Instrucción dada: Convierte en una lista JSON de cadenas de texto las líneas de las entradas que van desde la que contiene "Locate an element on the screen. The" hasta el final de las entradas, ambas incluidas. Pon una cadena por cada línea y deja fuera las líneas en blanco.

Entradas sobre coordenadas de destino
□ □ □ □ □

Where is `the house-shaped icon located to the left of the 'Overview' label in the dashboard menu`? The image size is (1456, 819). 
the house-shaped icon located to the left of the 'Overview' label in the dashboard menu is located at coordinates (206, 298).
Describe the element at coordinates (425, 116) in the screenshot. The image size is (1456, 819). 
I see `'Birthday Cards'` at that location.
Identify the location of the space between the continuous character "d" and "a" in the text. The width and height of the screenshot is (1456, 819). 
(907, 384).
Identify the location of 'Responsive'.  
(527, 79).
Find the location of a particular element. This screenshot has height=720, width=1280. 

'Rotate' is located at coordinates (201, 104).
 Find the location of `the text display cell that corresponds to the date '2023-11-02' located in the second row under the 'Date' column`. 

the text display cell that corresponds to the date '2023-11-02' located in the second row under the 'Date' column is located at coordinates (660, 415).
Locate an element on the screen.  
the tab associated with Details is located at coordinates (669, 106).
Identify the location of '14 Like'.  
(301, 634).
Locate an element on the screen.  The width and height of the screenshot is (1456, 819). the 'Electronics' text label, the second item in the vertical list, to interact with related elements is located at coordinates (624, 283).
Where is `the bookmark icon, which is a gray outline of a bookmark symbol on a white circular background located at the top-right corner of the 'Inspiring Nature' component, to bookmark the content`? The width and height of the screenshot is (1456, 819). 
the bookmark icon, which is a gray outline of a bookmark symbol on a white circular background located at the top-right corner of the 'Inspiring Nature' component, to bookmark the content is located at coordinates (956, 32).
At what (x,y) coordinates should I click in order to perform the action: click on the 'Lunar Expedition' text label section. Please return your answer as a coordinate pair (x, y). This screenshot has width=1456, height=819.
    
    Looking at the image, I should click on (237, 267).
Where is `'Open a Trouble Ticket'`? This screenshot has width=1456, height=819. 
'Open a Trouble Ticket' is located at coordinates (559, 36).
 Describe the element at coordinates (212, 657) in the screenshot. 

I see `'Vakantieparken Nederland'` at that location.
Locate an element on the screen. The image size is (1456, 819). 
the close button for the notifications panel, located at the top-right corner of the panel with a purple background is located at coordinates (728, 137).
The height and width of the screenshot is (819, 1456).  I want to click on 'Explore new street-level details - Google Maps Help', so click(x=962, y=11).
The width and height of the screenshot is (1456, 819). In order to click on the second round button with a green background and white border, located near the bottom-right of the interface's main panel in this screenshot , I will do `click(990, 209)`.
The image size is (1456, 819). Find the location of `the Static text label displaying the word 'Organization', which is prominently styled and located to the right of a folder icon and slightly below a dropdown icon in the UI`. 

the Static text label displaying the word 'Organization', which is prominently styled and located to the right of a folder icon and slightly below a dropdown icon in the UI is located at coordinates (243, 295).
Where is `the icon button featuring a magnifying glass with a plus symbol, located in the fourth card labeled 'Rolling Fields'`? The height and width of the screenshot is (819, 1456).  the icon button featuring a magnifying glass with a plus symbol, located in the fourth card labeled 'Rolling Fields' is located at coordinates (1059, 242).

□ □ □ □ □

Respuesta correcta:
[
  "Locate an element on the screen. The image size is (1456, 819). ",
  "the close button for the notifications panel, located at the top-right corner of the panel with a purple background is located at coordinates (728, 137).",
  "The height and width of the screenshot is (819, 1456).  I want to click on 'Explore new street-level details - Google Maps Help', so click(x=962, y=11).",
  "The width and height of the screenshot is (1456, 819). In order to click on the second round button with a green background and white border, located near the bottom-right of the interface's main panel in this screenshot , I will do `click(990, 209)`.",
  "The image size is (1456, 819). Find the location of `the Static text label displaying the word 'Organization', which is prominently styled and located to the right of a folder icon and slightly below a dropdown icon in the UI`. ",
  "the Static text label displaying the word 'Organization', which is prominently styled and located to the right of a folder icon and slightly below a dropdown icon in the UI is located at coordinates (243, 295).",
  "Where is `the icon button featuring a magnifying glass with a plus symbol, located in the fourth card labeled 'Rolling Fields'`? The height and width of the screenshot is (819, 1456).  the icon button featuring a magnifying glass with a plus symbol, located in the fourth card labeled 'Rolling Fields' is located at coordinates (1059, 242)."
]